Baby Sleep Specialists… a parent’s best friend– Part 1By: Haley Callicott, Contributor
Every parent has experienced the frustration of putting a restless child to bed. After many failed attempts at getting their baby to bed or establishing a successful nighttime routine, some parents have turned to sleep consultants for assistance. In the first of a two part series, we will discuss who are sleep consultants and what they do.
Who are sleep consultants?
Sleep consulting is an increasingly popular industry for sleep deprived parents who need a little extra help with putting their baby or child to bed. Generally, sleep consultants are certified experts who work with infants and young children to identify and resolve behavioral sleeping troubles.
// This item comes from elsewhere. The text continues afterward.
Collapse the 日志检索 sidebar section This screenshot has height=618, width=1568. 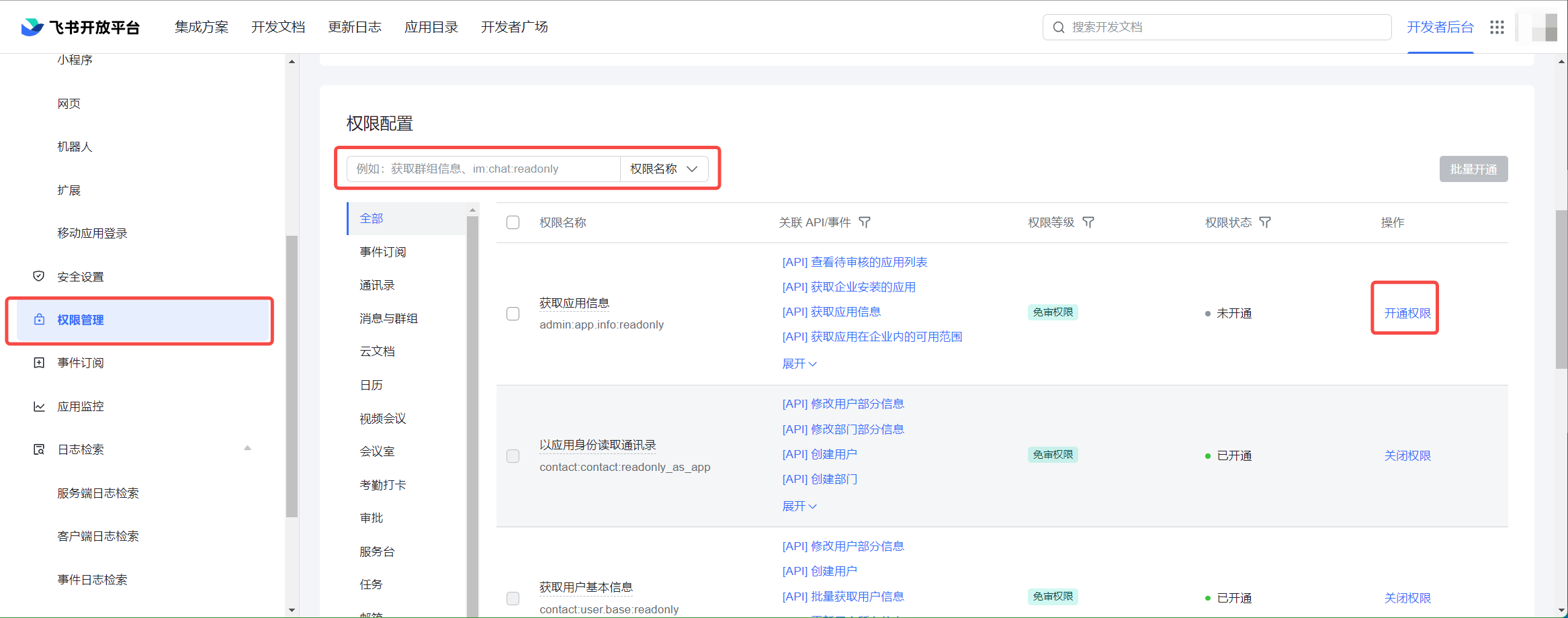click(247, 449)
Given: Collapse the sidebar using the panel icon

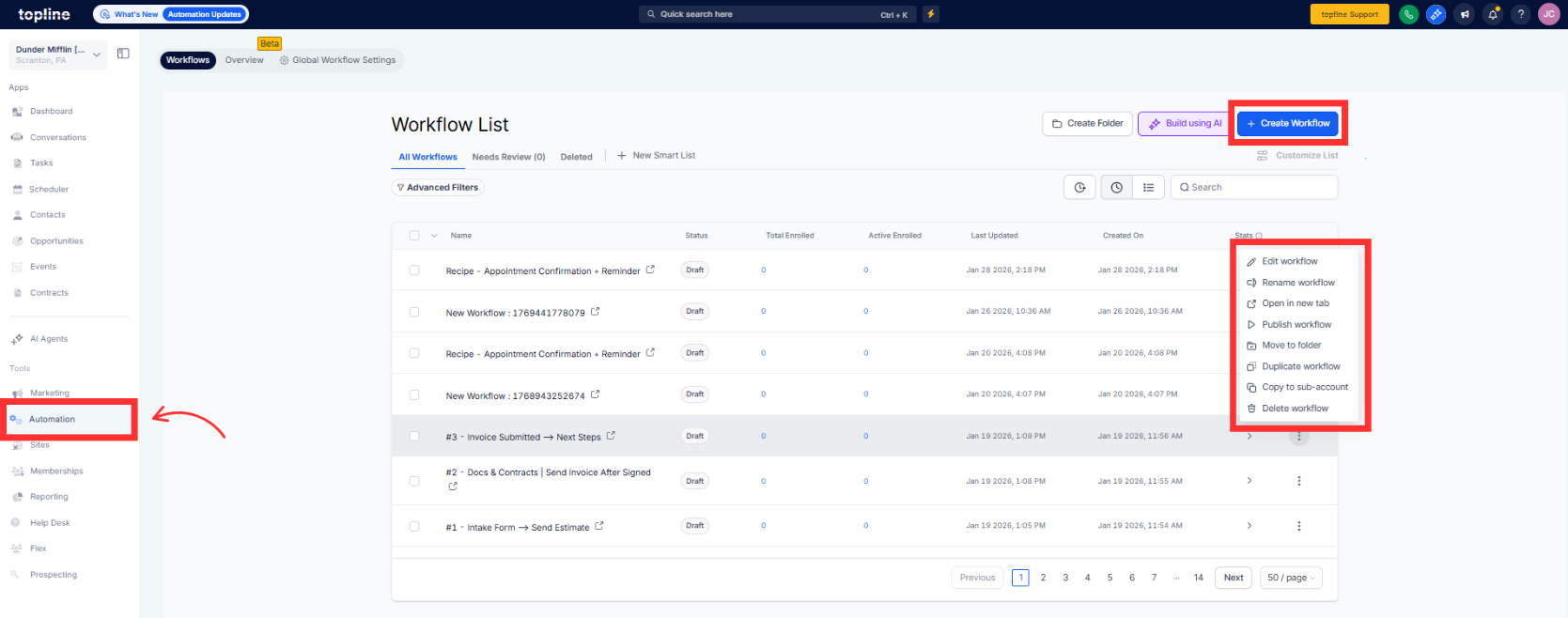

What do sleep consultants do?
“The first six months [of a newborn’s life] goes by in a blur,” said Sweet Dreams Infant Care sleep specialist, Pam Jones. “We want the parents to enjoy that time with their kids and actually remember it.”
Sleep consultants and sleep trainers work with parents to create a personalized plan to facilitate a better nap and bedtime routine or adjust the bedroom environment to guarantee that the child falls asleep faster and stays asleep for longer periods of time.
Many sleep consultants will offer initial consultations. Most consultants offer phone and/or in-home consultations or an overnight stay where they observe the child’s sleeping patterns. The consultants then offer individualized services, or even sleep plans, based on evaluations of the child’s sleep patterns. They will usually provide follow up appointments in order to monitor progress or make adjustments to the original sleep routine plan.
Sleep consultants usually work with families for two to six weeks. Some offer phone call consultations that may last from 30-90 minutes where they discuss techniques or adjustments to the child’s nap and bedtime schedule.
For in-person consultation and overnight stays, the specialist will require the parents to provide them with a medical or behavior background of the baby via questionnaire or sleep log. Next, they will meet with the family for an initial consultation to talk about their current bedtime routine.
After an overnight observation, the consultant will give the family a plan to make behavioral or environmental changes to help the child’s sleeping problems. For example, they might teach the parents to put the child to bed at a certain time or provide techniques for making sure their child does not get overtired. Some may even suggest environmental changes such as making the room darker or incorporating noise machines into the child’s room.
“My job is to teach people and make sure they understand how sleep works and why it works,” said Jessica Dodson, sleep coach and founder of Starlight Sleep Coaching. “I aim to empower [my clients] with this knowledge.”